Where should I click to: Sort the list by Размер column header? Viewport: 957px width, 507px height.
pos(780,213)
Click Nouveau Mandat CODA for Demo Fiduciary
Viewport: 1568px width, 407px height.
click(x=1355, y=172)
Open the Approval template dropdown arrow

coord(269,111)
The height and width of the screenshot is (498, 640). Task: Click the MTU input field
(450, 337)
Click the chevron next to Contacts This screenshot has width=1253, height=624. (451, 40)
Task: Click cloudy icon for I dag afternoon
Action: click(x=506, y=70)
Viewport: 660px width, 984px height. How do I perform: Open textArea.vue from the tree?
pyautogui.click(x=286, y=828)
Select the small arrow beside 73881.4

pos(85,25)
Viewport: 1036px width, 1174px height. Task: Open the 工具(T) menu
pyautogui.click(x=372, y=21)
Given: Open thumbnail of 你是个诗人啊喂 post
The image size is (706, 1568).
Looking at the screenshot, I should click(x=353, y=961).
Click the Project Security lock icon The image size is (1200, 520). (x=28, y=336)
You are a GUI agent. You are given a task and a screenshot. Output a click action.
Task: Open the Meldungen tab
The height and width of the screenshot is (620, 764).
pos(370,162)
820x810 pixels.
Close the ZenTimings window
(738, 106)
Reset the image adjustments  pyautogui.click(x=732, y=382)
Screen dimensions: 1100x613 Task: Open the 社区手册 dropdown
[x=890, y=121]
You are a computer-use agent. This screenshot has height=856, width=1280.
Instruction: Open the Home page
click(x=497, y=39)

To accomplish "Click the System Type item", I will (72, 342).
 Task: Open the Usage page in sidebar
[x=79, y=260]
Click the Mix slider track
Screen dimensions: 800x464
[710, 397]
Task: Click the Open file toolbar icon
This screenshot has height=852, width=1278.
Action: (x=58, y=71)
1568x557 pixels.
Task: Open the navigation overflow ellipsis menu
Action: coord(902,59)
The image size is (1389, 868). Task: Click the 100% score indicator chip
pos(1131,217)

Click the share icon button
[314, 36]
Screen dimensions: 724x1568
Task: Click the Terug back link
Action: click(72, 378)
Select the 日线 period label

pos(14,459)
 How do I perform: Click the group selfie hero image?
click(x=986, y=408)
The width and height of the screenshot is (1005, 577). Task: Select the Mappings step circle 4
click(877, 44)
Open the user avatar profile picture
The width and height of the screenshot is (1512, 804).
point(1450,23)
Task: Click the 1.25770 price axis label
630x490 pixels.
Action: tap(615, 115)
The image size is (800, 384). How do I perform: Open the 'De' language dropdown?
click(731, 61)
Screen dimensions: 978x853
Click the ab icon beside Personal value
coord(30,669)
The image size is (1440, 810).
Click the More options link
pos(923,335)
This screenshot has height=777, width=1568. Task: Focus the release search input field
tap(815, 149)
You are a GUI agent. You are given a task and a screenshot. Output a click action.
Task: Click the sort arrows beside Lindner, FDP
──────────────────────────────
■ **EXERCISE DIRECTIONS**: Return the listing above exactly, line for line.

■ **RESPONSE TO THIS EXERCISE**:
Where should I click to: Sort the list by Размер column header? Viewport: 957px width, 507px height.
pos(780,213)
Click Nouveau Mandat CODA for Demo Fiduciary
Viewport: 1568px width, 407px height.
click(x=1355, y=172)
Open the Approval template dropdown arrow

coord(269,111)
The height and width of the screenshot is (498, 640). Task: Click the MTU input field
(450, 337)
Click the chevron next to Contacts This screenshot has width=1253, height=624. (451, 40)
Task: Click cloudy icon for I dag afternoon
Action: click(x=506, y=70)
Viewport: 660px width, 984px height. How do I perform: Open textArea.vue from the tree?
pyautogui.click(x=286, y=828)
Select the small arrow beside 73881.4

pos(85,25)
Viewport: 1036px width, 1174px height. Task: Open the 工具(T) menu
pyautogui.click(x=372, y=21)
Given: Open thumbnail of 你是个诗人啊喂 post
The image size is (706, 1568).
Looking at the screenshot, I should click(x=353, y=961).
Click the Project Security lock icon The image size is (1200, 520). (x=28, y=336)
You are a GUI agent. You are given a task and a screenshot. Output a click action.
Task: Open the Meldungen tab
The height and width of the screenshot is (620, 764).
pos(370,162)
820x810 pixels.
Close the ZenTimings window
(738, 106)
Reset the image adjustments  pyautogui.click(x=732, y=382)
Screen dimensions: 1100x613 Task: Open the 社区手册 dropdown
[x=890, y=121]
You are a computer-use agent. This screenshot has height=856, width=1280.
Instruction: Open the Home page
click(x=497, y=39)

To accomplish "Click the System Type item", I will (72, 342).
 Task: Open the Usage page in sidebar
[x=79, y=260]
Click the Mix slider track
Screen dimensions: 800x464
[710, 397]
Task: Click the Open file toolbar icon
This screenshot has height=852, width=1278.
Action: (x=58, y=71)
1568x557 pixels.
Task: Open the navigation overflow ellipsis menu
Action: coord(902,59)
The image size is (1389, 868). Task: Click the 100% score indicator chip
pos(1131,217)

Click the share icon button
[314, 36]
Screen dimensions: 724x1568
Task: Click the Terug back link
Action: click(72, 378)
Select the 日线 period label

pos(14,459)
 How do I perform: Click the group selfie hero image?
click(x=986, y=408)
The width and height of the screenshot is (1005, 577). Task: Select the Mappings step circle 4
click(877, 44)
Open the user avatar profile picture
The width and height of the screenshot is (1512, 804).
point(1450,23)
Task: Click the 1.25770 price axis label
630x490 pixels.
Action: tap(615, 115)
The image size is (800, 384). How do I perform: Open the 'De' language dropdown?
click(731, 61)
Screen dimensions: 978x853
Click the ab icon beside Personal value
coord(30,669)
The image size is (1440, 810).
Click the More options link
pos(923,335)
This screenshot has height=777, width=1568. Task: Focus the release search input field
tap(815, 149)
You are a GUI agent. You are given a task and a screenshot. Output a click action.
Task: Click the sort arrows beside Lindner, FDP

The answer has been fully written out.